| Text excerpt |
************
Home sauna allows you to have a SPA treatment at any time without leaving your house.

Home sauna preparation and warm up is quick and energy costs are minimal.

The construction of a sauna in the bathroom will be cheaper than in any other place.

Sauna in the bathroom is a cabin in which the necessary microclimate is created. In the same cabin, three types of microclimate can be achieved:

  • Dry or Finnish sauna, the air in which is heated to 90-110°C (195-230 F). Relative air humidity at this temperature is approximately 10%. For comparison, in a typical room, this indicator is usually in the range of 40-60%. High temperature and dry air leads to intensive sweating.

  • Wet sauna - air is heated only to 70-90°C (160-195 F). But the relative humidity of the air is higher - 25-40%. To increase the humidity, water the hot stones laid in the compartment of the stove-heater.

  • Steam sauna - the temperature is even lower - 40-65°C (105-150 F). The air in the steam sauna is saturated with water vapor by a special steam generator. Steam sauna can be used for inhalation by adding herbal infusions. The microclimate in the steam sauna is comfortable for everyone, including children.

When choosing the microclimate parameters in the sauna, experts advise adhering to the "110 rule". According to this rule, the sum of the temperature and relative humidity should not exceed 110. For example, at a sauna temperature of 65°C (150 F), humidity should not exceed 45%.

The walls and the ceiling of the bathroom in the place of the sauna from the inside are insulated with mineral wool on the wall frame. Wooden lining of the sauna is more convenient to attach to the wooden crate.

The walls separating the sauna from the rest of the bathroom are assembled on a frame, similar to the way it is used for framing partitions. The insulation is laid in the walls of the cabin as well.

In order to quickly heat up the sauna and use less energy, the thermal insulation thickness of mineral wool is usually chosen within the range of 50-100 mm (2”-4”). For the same purposes, the height inside the sauna should not be made more than 2 m (80”).

For insulation, it is better to use slabs, rather than roll material. Mineral wool slabs are more dense and less prone to slipping on vertical surfaces.
************
| Page and screen pointing data |
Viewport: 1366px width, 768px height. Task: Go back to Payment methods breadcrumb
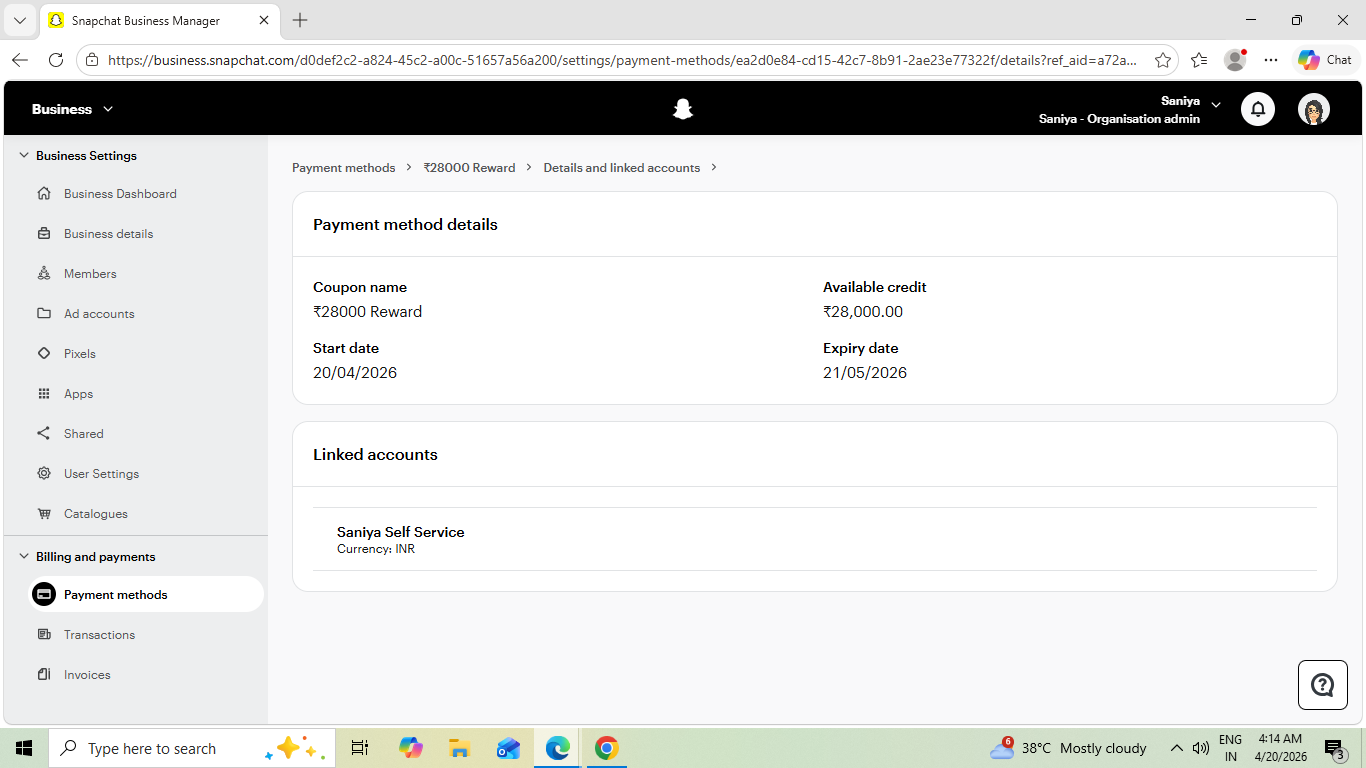click(x=344, y=167)
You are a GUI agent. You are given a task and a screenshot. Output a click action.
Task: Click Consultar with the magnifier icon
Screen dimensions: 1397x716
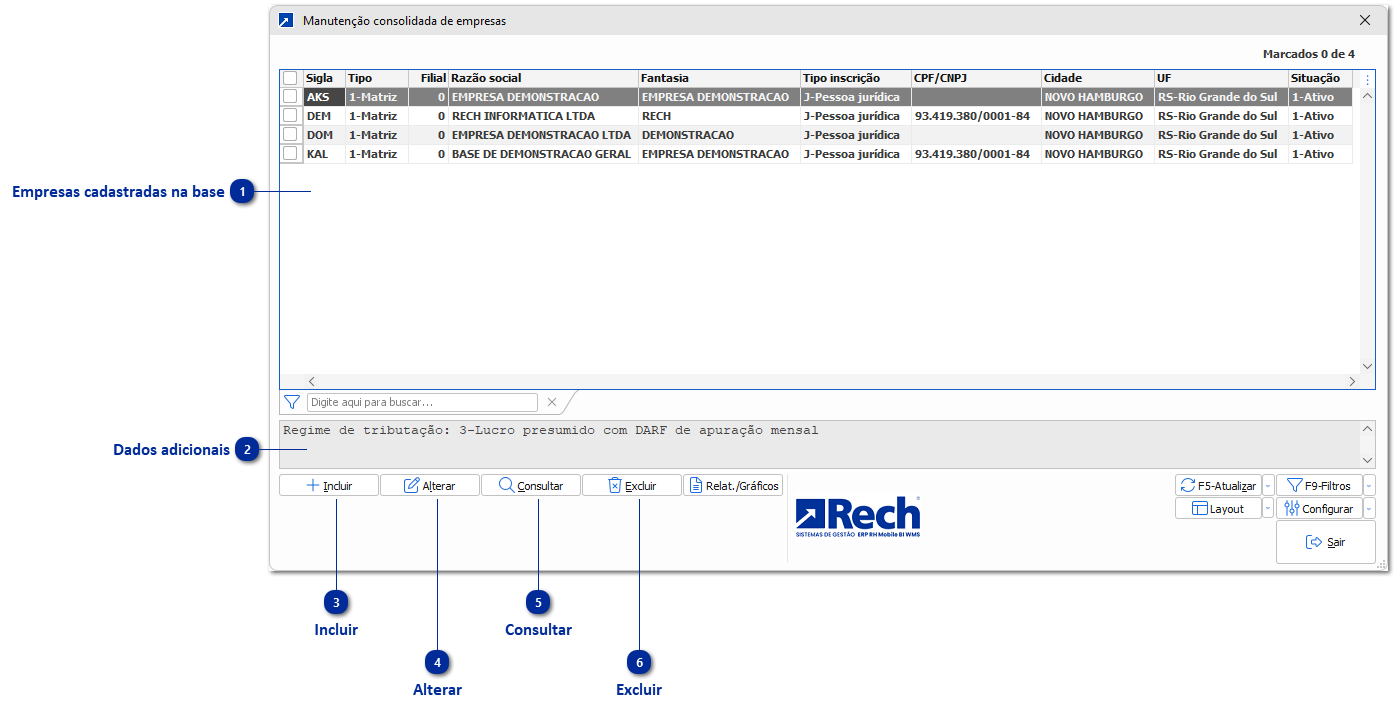tap(530, 485)
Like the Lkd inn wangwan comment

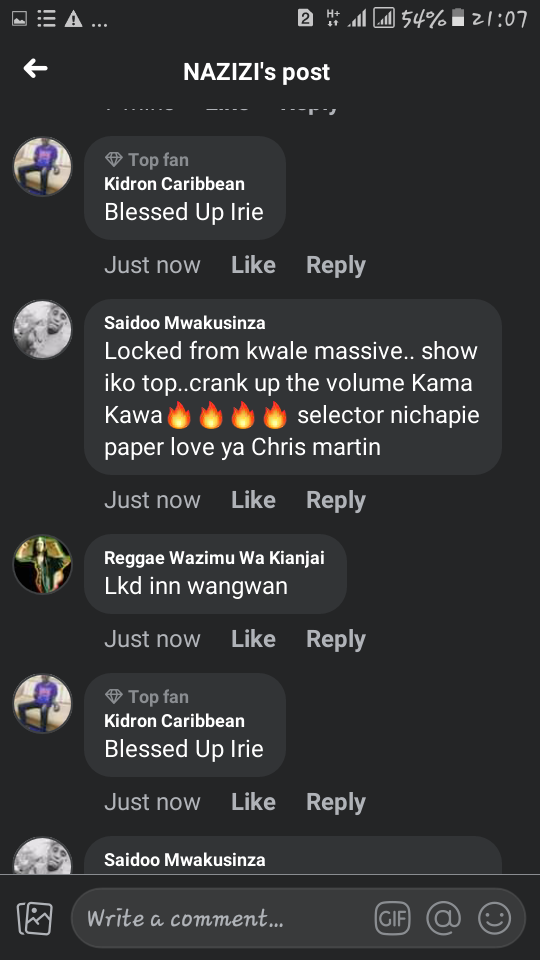[x=253, y=639]
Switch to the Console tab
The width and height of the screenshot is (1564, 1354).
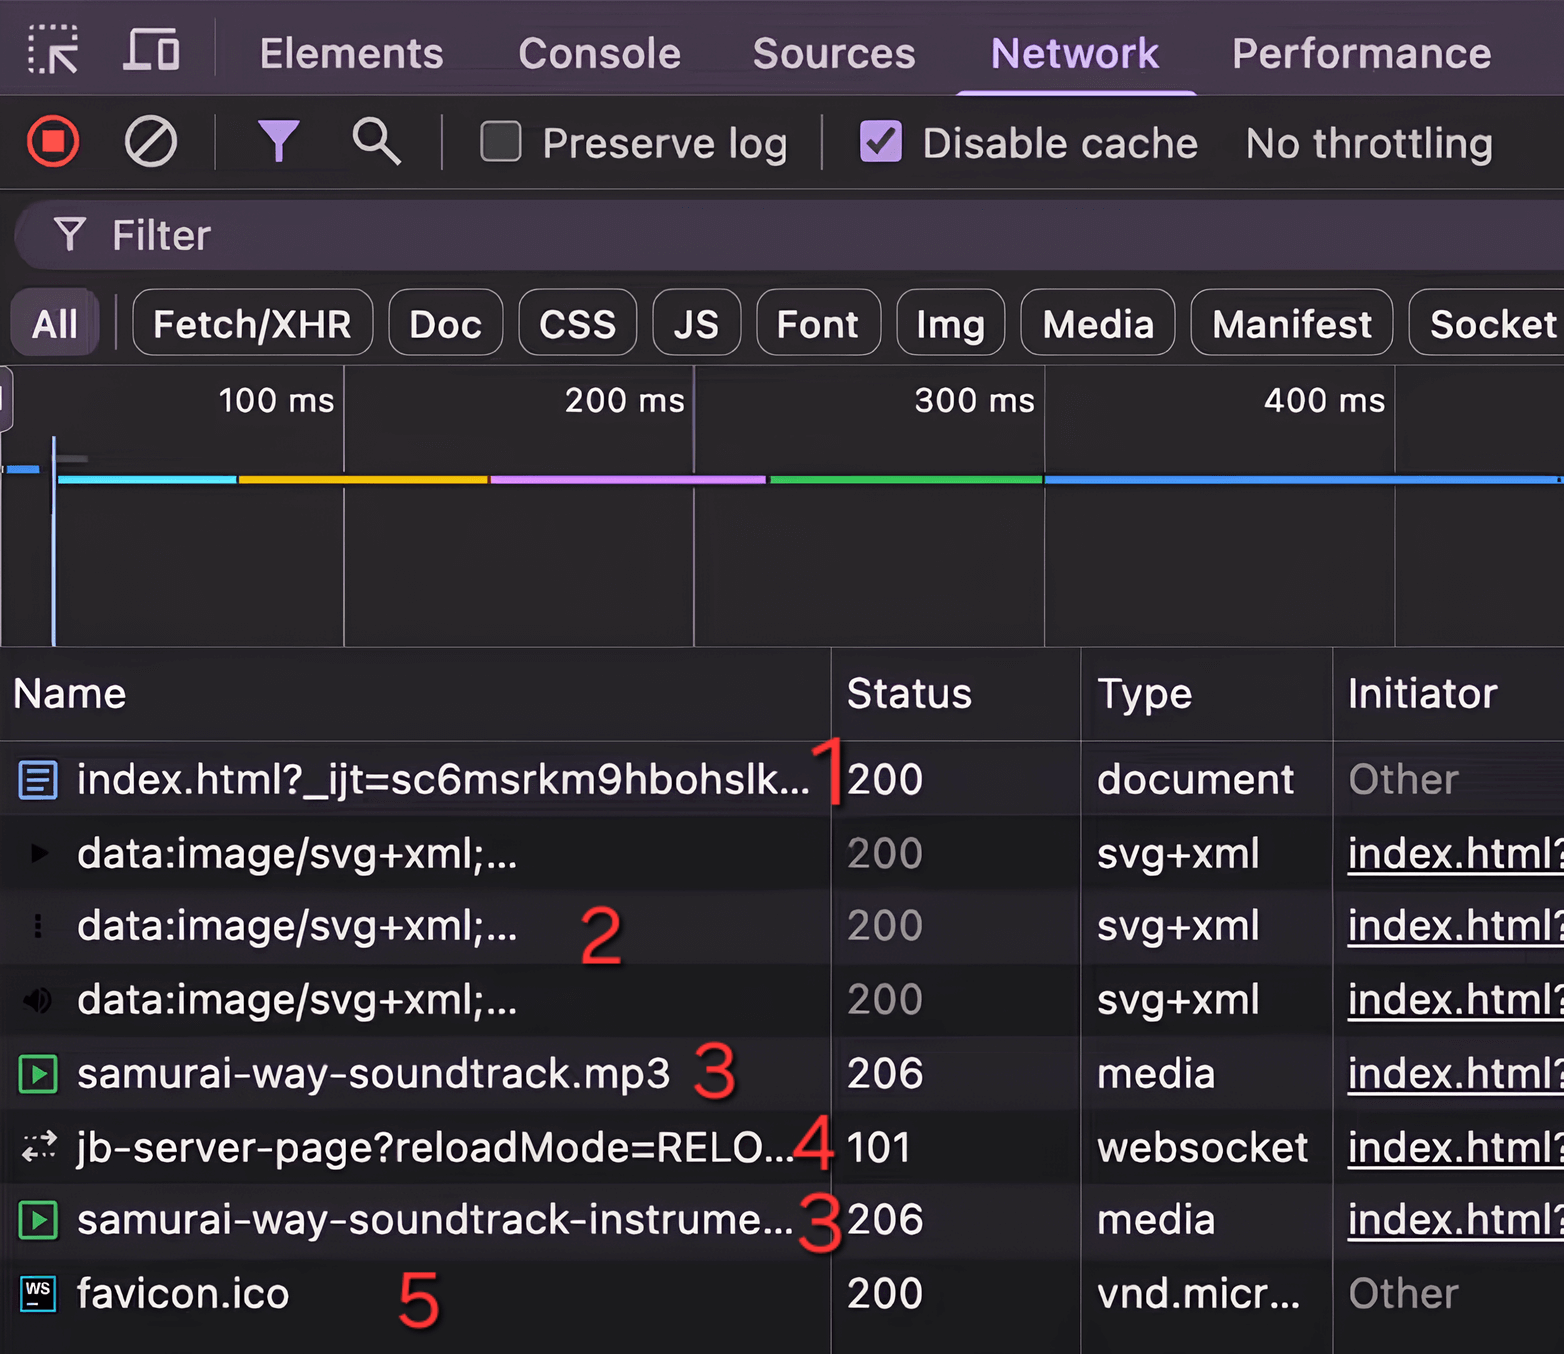point(599,54)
************
| Stated exercise A |
Name each type of microclimate that the sauna text says can be achieved in the same cabin.
| Stated exercise B |
According to the sauna text, why is mineral wool in slabs preferred over roll material for insulation?

| Full response A |
Dry or Finnish sauna, wet sauna, steam sauna

| Full response B |
Mineral wool slabs are denser than roll material. They are also less prone to slipping on vertical surfaces.